Let's start Spark with Spark NLP included via our simple `start()` function

In [7]:
import sparknlp

spark = sparknlp.start()

print("Spark NLP version: {}".format(sparknlp.version()))
print("Apache Spark version: {}".format(spark.version))

Spark NLP version: 5.5.3
Apache Spark version: 3.5.4


- Let's use `loadSavedModel` functon in `InstructorEmbeddings ` which allows us to load the ONNX model
- Most params will be set automatically. They can also be set later after loading the model in `InstructorEmbeddings ` during runtime, so don't worry about setting them now
- `loadSavedModel` accepts two params, first is the path to the exported model. The second is the SparkSession that is `spark` variable we previously started via `sparknlp.start()`
- NOTE: `loadSavedModel` accepts local paths in addition to distributed file systems such as `HDFS`, `S3`, `DBFS`, etc.
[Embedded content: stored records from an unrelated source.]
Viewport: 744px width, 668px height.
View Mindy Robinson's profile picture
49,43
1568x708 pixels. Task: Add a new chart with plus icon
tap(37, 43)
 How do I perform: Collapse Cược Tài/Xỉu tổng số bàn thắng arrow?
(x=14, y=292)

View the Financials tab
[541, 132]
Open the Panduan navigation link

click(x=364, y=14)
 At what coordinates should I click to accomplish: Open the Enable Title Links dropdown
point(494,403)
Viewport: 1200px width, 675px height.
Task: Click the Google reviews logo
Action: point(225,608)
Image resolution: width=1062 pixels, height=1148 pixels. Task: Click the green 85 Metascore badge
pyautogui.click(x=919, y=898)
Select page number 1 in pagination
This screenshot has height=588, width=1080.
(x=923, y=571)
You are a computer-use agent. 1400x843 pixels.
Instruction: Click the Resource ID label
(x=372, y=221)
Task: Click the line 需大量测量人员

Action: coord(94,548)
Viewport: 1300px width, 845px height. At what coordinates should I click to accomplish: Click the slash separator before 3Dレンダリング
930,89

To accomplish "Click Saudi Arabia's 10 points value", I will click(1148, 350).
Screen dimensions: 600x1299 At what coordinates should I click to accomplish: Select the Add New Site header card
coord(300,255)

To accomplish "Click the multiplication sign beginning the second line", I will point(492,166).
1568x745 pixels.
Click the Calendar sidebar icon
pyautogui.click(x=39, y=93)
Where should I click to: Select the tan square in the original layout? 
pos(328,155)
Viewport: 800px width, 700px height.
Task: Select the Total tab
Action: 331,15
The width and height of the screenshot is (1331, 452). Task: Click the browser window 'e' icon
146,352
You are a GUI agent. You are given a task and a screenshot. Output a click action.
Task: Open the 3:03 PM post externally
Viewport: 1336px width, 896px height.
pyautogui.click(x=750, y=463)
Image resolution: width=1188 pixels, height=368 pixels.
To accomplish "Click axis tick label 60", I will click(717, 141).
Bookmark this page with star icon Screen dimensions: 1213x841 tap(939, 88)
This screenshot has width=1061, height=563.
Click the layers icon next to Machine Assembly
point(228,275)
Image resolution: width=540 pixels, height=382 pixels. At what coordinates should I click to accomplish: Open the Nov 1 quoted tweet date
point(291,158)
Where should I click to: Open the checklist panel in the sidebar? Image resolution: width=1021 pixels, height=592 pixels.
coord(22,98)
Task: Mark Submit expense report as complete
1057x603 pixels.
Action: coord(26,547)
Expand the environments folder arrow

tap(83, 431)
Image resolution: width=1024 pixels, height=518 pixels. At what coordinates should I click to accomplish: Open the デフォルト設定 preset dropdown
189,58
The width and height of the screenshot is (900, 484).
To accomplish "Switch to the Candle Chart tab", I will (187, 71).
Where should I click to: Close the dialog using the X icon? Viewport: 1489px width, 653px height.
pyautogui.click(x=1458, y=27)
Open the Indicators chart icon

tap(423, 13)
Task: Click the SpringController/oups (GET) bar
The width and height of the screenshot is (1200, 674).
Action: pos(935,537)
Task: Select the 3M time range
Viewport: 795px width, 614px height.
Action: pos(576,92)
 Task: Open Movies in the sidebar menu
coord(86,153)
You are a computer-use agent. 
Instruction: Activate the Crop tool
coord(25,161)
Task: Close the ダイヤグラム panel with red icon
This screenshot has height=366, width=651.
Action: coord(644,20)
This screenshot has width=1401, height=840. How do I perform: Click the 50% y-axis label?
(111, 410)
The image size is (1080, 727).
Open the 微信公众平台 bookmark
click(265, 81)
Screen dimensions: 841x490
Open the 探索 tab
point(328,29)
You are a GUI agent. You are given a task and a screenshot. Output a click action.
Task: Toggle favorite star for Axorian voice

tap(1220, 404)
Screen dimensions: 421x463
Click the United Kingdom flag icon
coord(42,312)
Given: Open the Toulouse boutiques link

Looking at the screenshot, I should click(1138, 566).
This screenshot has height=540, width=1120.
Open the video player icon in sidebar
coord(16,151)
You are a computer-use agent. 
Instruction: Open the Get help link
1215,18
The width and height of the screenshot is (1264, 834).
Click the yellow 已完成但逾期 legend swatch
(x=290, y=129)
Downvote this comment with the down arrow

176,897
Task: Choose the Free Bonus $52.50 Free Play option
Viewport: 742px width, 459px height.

This feature was introduced in Spark NLP 4.2.2 release. Keep in mind the best and recommended way to move/share/reuse Spark NLP models is to use `write.save` so you can use `.load()` from any file systems natively.st and recommended way to move/share/reuse Spark NLP models is to use `write.save` so you can use `.load()` from any file systems natively.

In [8]:
from sparknlp.annotator import InstructorEmbeddings

embedding = InstructorEmbeddings.loadSavedModel(
     EXPORT_PATH,
     spark
 )\
  .setInputCols(["document"])\
  .setOutputCol("instructor")

- Let's save it on disk so it is easier to be moved around and also be used later via `.load` function

In [9]:
embedding.write().overwrite().save("./{}_spark_nlp".format(EXPORT_PATH))

Awesome  😎 !

This is your ONNX InstructorEmbeddings  model from HuggingFace 🤗  loaded and saved by Spark NLP 🚀

In [10]:
! ls -l {EXPORT_PATH}_spark_nlp

total 216600
-rw-r--r-- 1 root root 220997879 Jun 23 00:21 instructor_openvino
-rw-r--r-- 1 root root    791656 Jun 23 00:21 instructor_spp
drwxr-xr-x 2 root root      4096 Jun 23 00:21 metadata


Now let's see how we can use it on other machines, clusters, or any place you wish to use your new and shiny InstructorEmbeddings  model 😊

In [11]:
from sparknlp.base import DocumentAssembler
from sparknlp.annotator import InstructorEmbeddings
from pyspark.ml import Pipeline

document_assembler = DocumentAssembler()\
    .setInputCol("text")\
    .setOutputCol("document")

instructor_loaded = InstructorEmbeddings.load(f"{EXPORT_PATH}_spark_nlp")\
    .setInputCols(["document"])\
    .setOutputCol("instructor")\
    .setInstruction("Encode This:")


pipeline = Pipeline(stages=[
    document_assembler,
    instructor_loaded
])

data = spark.createDataFrame([[
    'William Henry Gates III (born October 28, 1955) is an American business magnate, software developer, investor, and philanthropist.'
]]).toDF("text")

model = pipeline.fit(data)
result = model.transform(data)

result.select("instructor.embeddings").show()

+--------------------+
|          embeddings|
+--------------------+
|[[-0.025555575, 0...|
+--------------------+



That's it! You can now go wild and use hundreds of InstructorEmbeddings  models from HuggingFace 🤗 in Spark NLP 🚀